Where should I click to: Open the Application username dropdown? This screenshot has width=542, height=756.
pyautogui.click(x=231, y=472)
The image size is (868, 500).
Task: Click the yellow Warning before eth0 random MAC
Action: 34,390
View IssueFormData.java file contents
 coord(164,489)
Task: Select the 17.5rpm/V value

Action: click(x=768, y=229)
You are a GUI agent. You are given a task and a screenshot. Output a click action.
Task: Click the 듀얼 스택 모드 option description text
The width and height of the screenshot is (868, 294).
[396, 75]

****************************************

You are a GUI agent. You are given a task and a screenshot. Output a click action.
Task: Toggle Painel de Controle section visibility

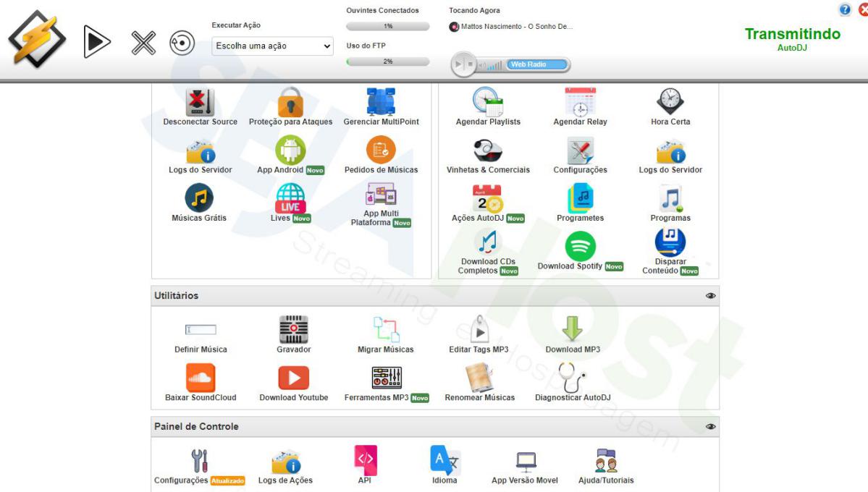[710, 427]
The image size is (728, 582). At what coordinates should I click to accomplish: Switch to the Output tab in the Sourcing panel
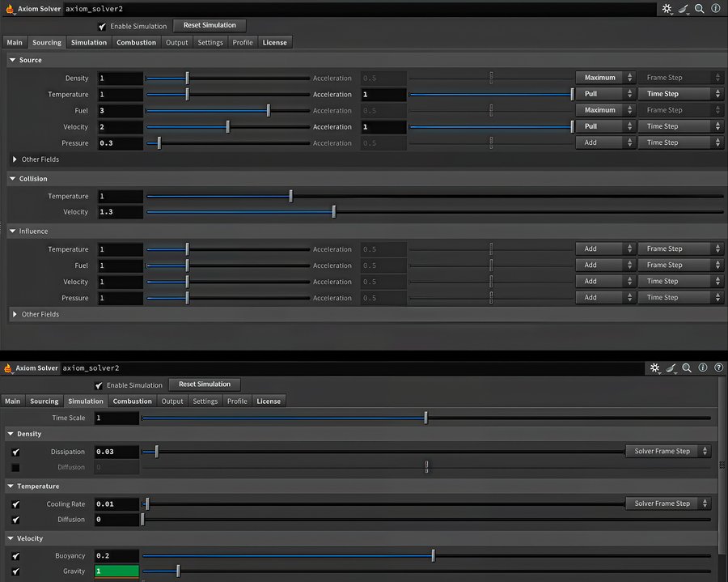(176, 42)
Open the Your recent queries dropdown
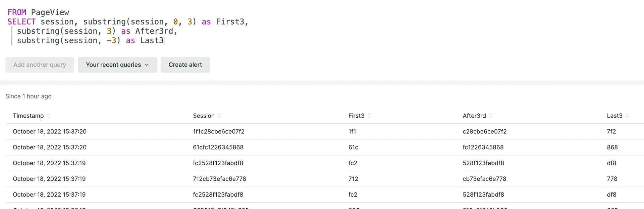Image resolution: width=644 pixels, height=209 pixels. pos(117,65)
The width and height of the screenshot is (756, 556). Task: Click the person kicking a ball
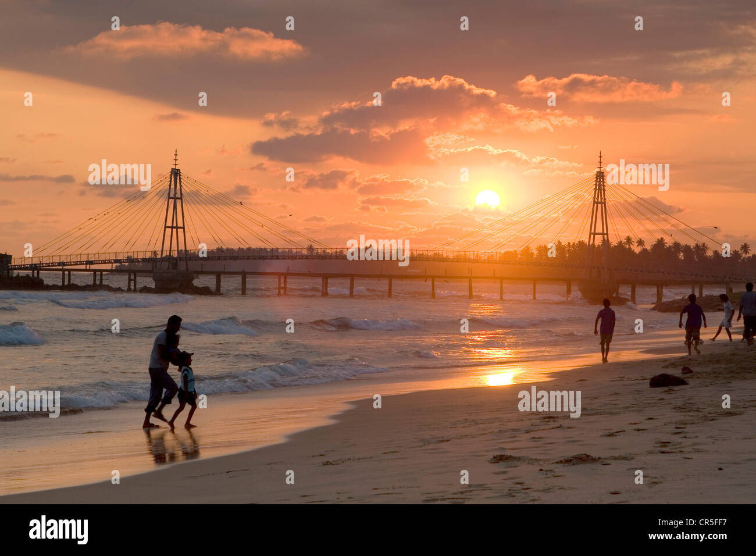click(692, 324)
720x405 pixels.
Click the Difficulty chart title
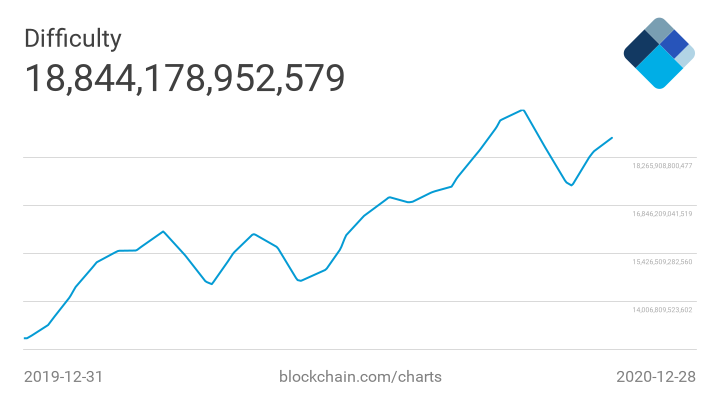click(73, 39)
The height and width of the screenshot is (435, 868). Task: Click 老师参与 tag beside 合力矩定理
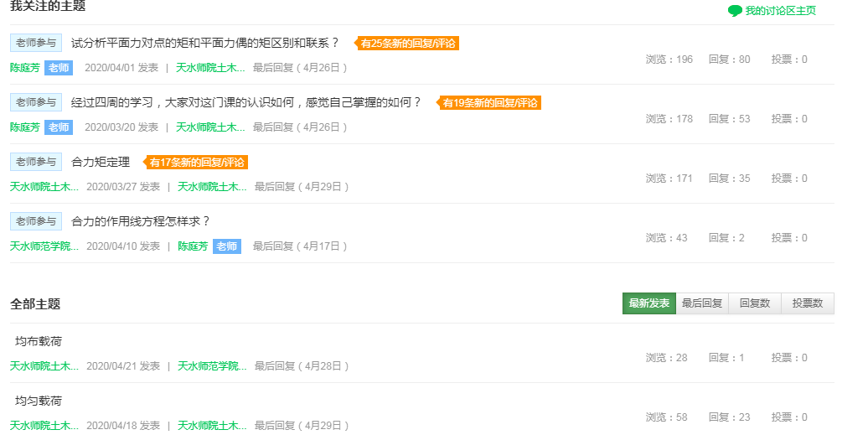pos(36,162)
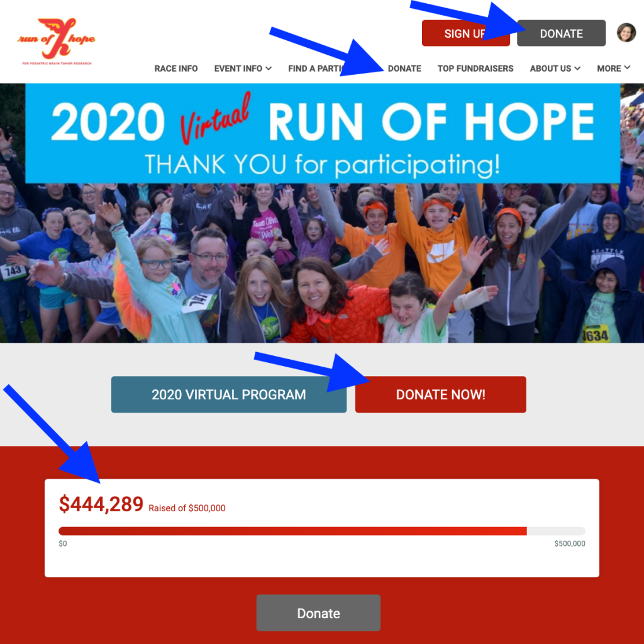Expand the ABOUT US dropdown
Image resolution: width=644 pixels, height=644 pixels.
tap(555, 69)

****************************************

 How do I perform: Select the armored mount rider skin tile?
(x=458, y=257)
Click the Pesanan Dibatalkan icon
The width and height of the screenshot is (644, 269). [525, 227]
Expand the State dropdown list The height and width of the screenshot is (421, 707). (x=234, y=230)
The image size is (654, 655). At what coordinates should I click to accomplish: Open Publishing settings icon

****************************************

#### Activity:
Your answer must be the lines above from the one containing "How do I perform: Select" to the one containing "Expand the State", both included, restated word for word.

#### Response area:
 How do I perform: Select the armored mount rider skin tile?
(x=458, y=257)
Click the Pesanan Dibatalkan icon
The width and height of the screenshot is (644, 269). [525, 227]
Expand the State dropdown list The height and width of the screenshot is (421, 707). (x=234, y=230)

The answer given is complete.